Blocco di testo =>
------

“COME VENTAGLI” di LUIGI OLDANI
(Samuele Editore, 2019)

Paolo Lagazzi nella sua introduzione coglie perfettamente il senso di questo libro che è una raccolta di haiku. Lo fa, al di là del discorso critico, attraverso alcune parole chiave che mi permetto di riprendere: Lagazzi parla di poesia “in vibrazione col mondo”, di “respiro segreto del mondo”, di poesie quali “lucidi flash” e altrettanto giustamente rileva come questo approccio diretto al mondo da parte della poesia di Oldani eviti di “trasformale in simboli”: “le creature sono sempre se stesse”, nella loro evidenza.

Gli haiku costituiscono una delle più classiche, apparentemente semplice, ma molto complessa, forma di poesia giapponese. Si tratta di componimenti che nascono in Giappone nel XVII secolo. La loro struttura è chiara: tre versi composti, in totale, da 17 sillabe dette more secondo lo schema 5-7-5.
Cos’è una mora? Per mora nella metrica classica si intende l’unità di misura della durata delle sillabe ed è differente da una sillaba, anche se spesso vengono messe sullo stesso piano. Una sillaba, in realtà, può contenere anche due more. Per quanto riguarda la sostanza, gli haiku sono poesie che in realtà non sembrano tali e aforismi che non sono aforismi; si tratta di testi brevissimi, ora folgorati ora sospesi, in cui ciò che è fondamentale non è quello solo che viene detto ma soprattutto il non detto, ciò che risuona. Gli haiku sono stati definiti “componimenti dell’anima” che colgono immagini, esprimono emozioni (le più classiche sono quelle legate alle stagioni), all’esistenza umana.

------

Dati =>
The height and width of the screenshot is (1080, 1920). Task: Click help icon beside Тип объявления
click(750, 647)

------

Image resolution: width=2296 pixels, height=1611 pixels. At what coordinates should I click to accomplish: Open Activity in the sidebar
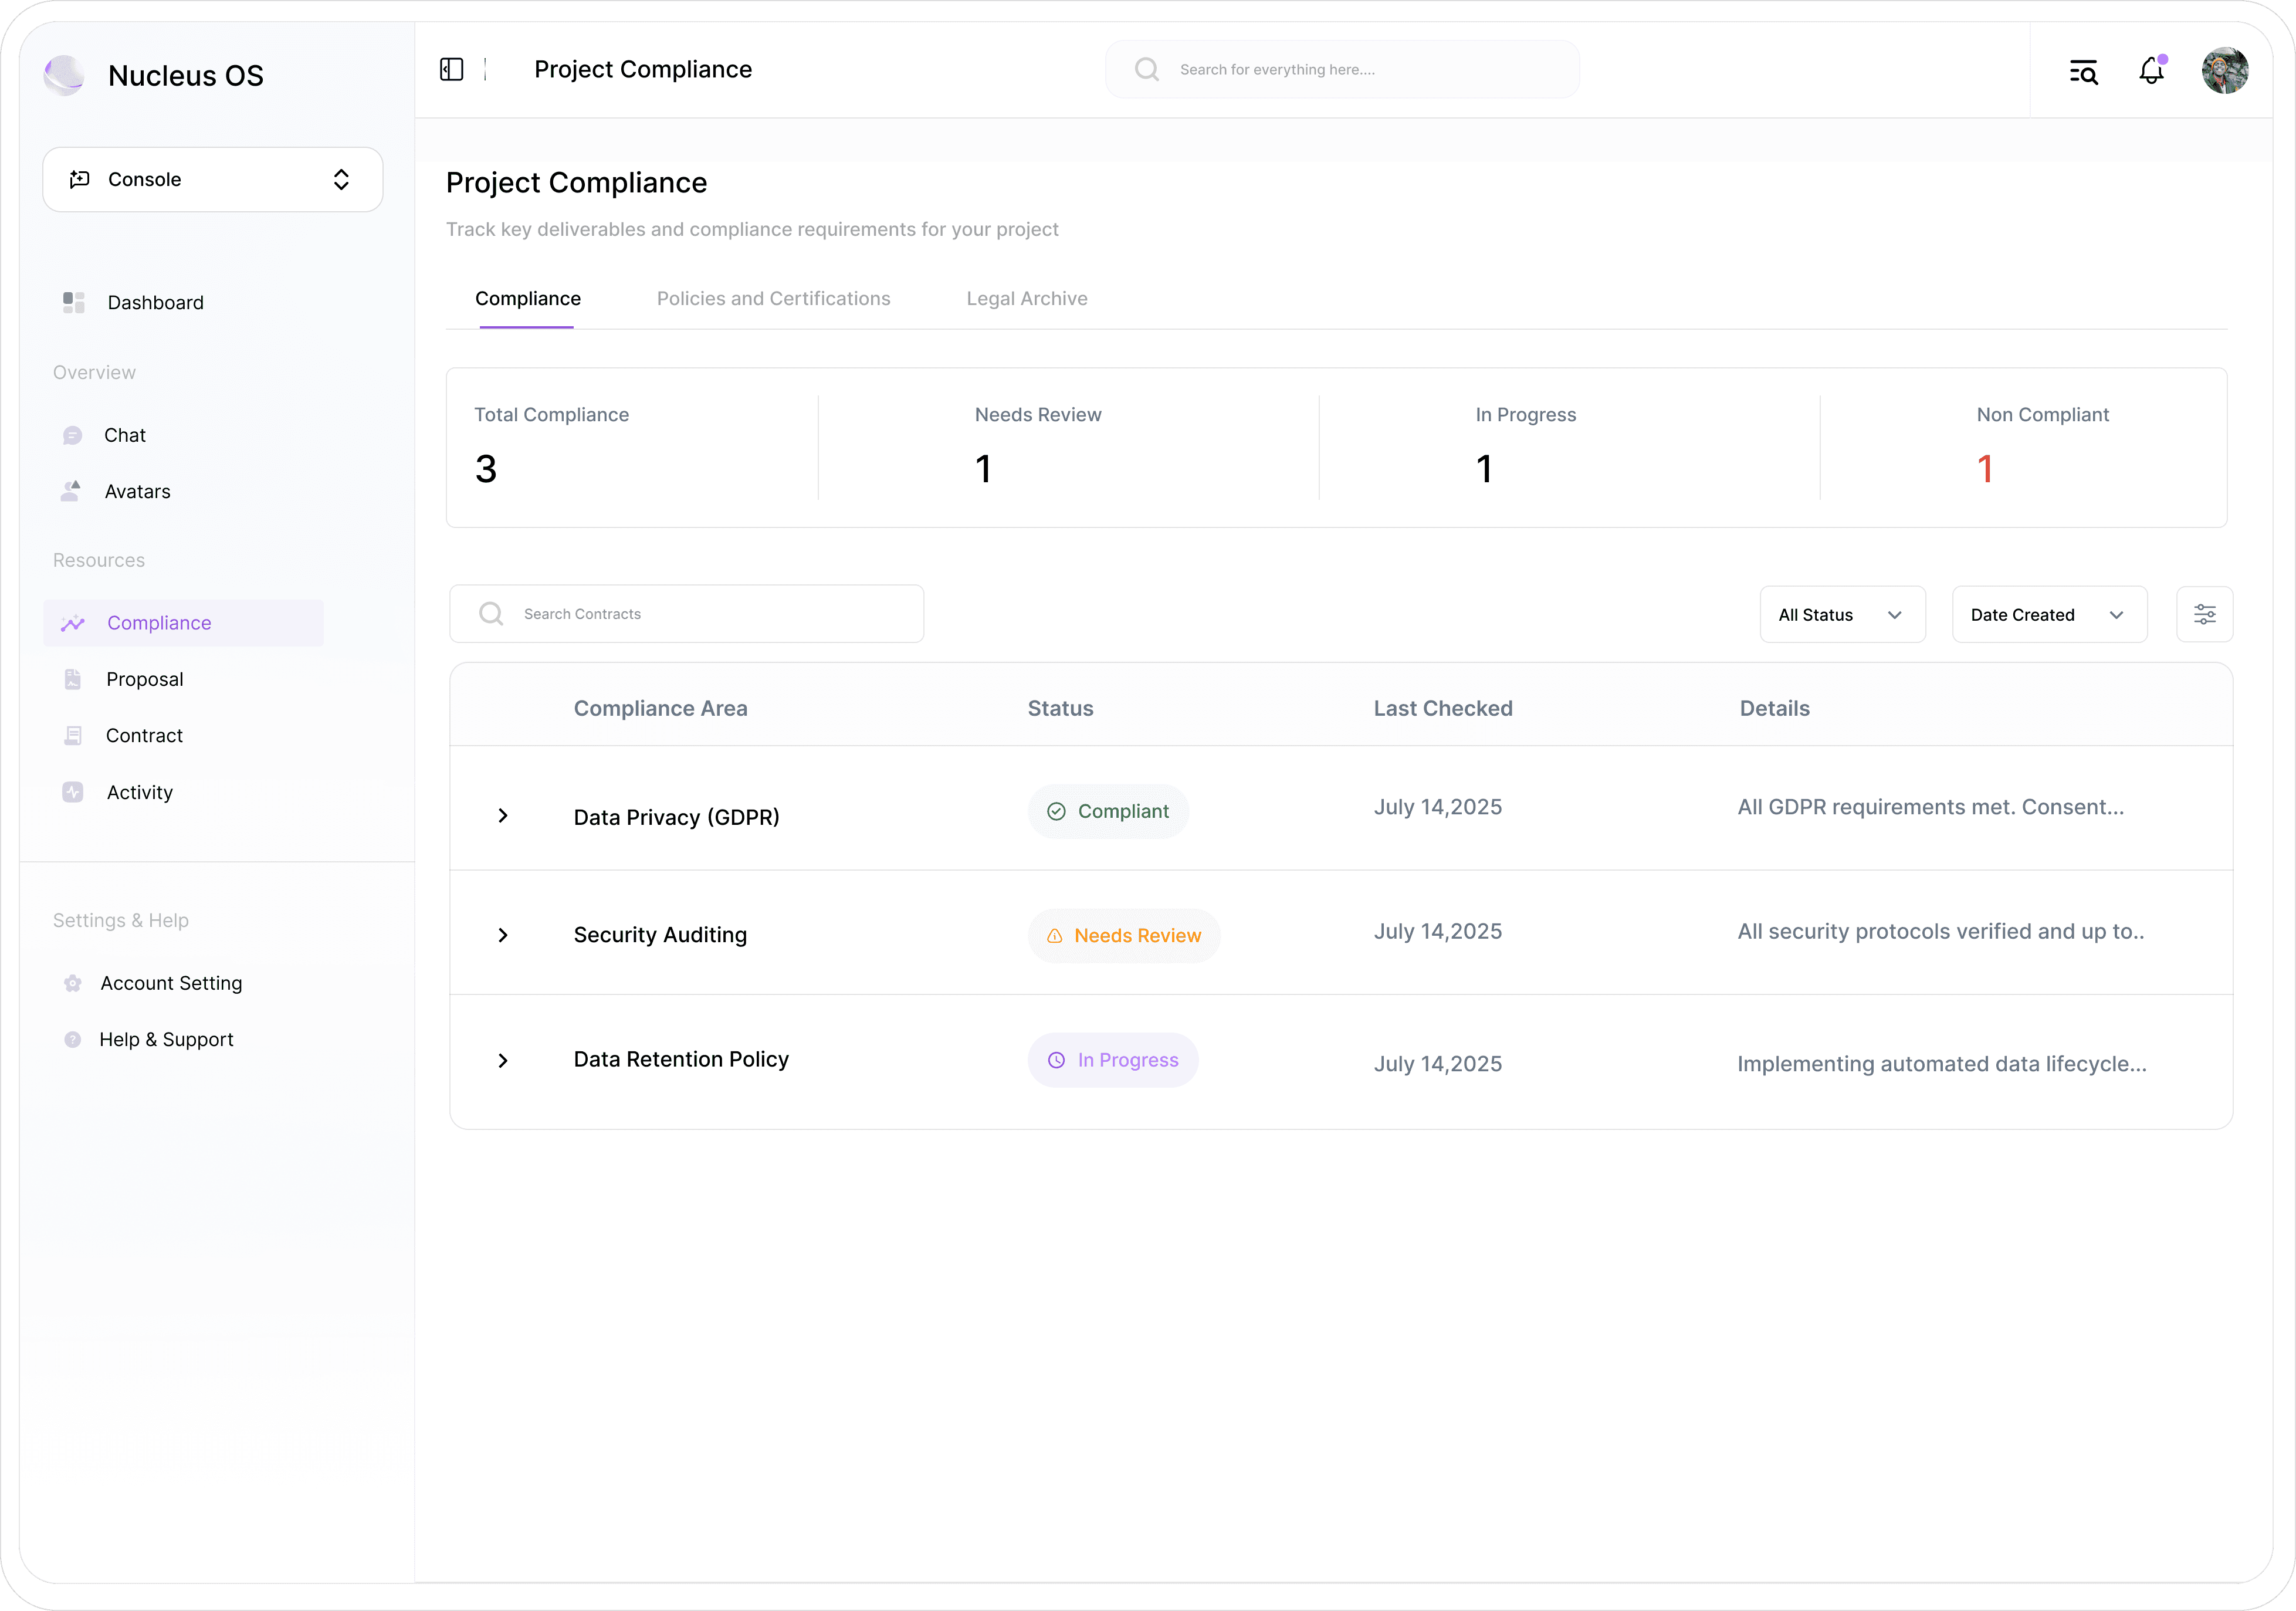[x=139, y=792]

------

Cosa si chiede =>
1 > Riassumi in due frasi il testo sulla raccolta «Come ventagli».
2 > Prosegui il testo sulla raccolta «Come ventagli» a partire dalla sua ultima frase.

Risposte qui sotto =>
1 > Nell'introduzione alla raccolta di haiku «Come ventagli» di Luigi Oldani, Paolo Lagazzi descrive una poesia "in vibrazione col mondo" che non trasforma le creature in simboli, perché esse restano sempre se stesse. Gli haiku, nati in Giappone nel XVII secolo, sono componimenti di tre versi per 17 more secondo lo schema 5-7-5, testi brevissimi in cui conta soprattutto il non detto, ciò che risuona.

2 >
Agli haiku si sono ispirati e hanno fatto riferimento molti autori del Novecento. Sono stati amanti di questo genere di poesia molti scrittori famosi quali Rainer Maria Rikle, Paul Eluard, Giuseppe Ungaretti e Salvatore Quasimodo (da notare che in Italia coloro che si sono maggiormente interessati sono stati i poeti ermetici).
Luigi Oldani è un esperto della materia, anche perché conosce direttamente molto bene la cultura giapponese e da anni è un praticante zen. In questo senso i suoi haiku hanno una sostanza di autenticità davvero notevole. Dicevo che l’arte dell’haiku è solo apparentemente semplice. Perché riuscire a cogliere un’emozione, una vibrazione senza retorica, con la necessaria semplicità e naturalezza non è affatto cosa semplice e immediata. E’ qualcosa che ha a che fare con la poesia vera, con la voce interiore che coglie ed esprime il porgersi della vita in tutte le sue sfaccettature.
Dietro l’apparenza di una banale manifestazione della natura si può esprimere un mondo, celarsi un universo di pensieri, di risonanze che ciascuno può e deve rielaborare al di là dell’evidenza. E’ per questo che anche l’assenza di simbolismi immediati in realtà apre a riflessioni e condivisioni emotive differenti, che permettono al lettore di cogliere un punto di vista e poi eventualmente, ad una successiva rilettura, una nuova prospettiva e così all’infinito. Questo movimento ellittico, che va contemporaneamente verso l’interno e verso l’esterno, in un paradosso interpretativo poetico, è una delle caratteristica della silloge di Oldani. Intensa, continua, senza stacchi: una silloge di haiku che senza sosta balenano sulla pagina e che sollecitano il lettore ad un’attenzione molto alta: “Leggendo haiku/ mi manca il respiro/ soffia il vento”.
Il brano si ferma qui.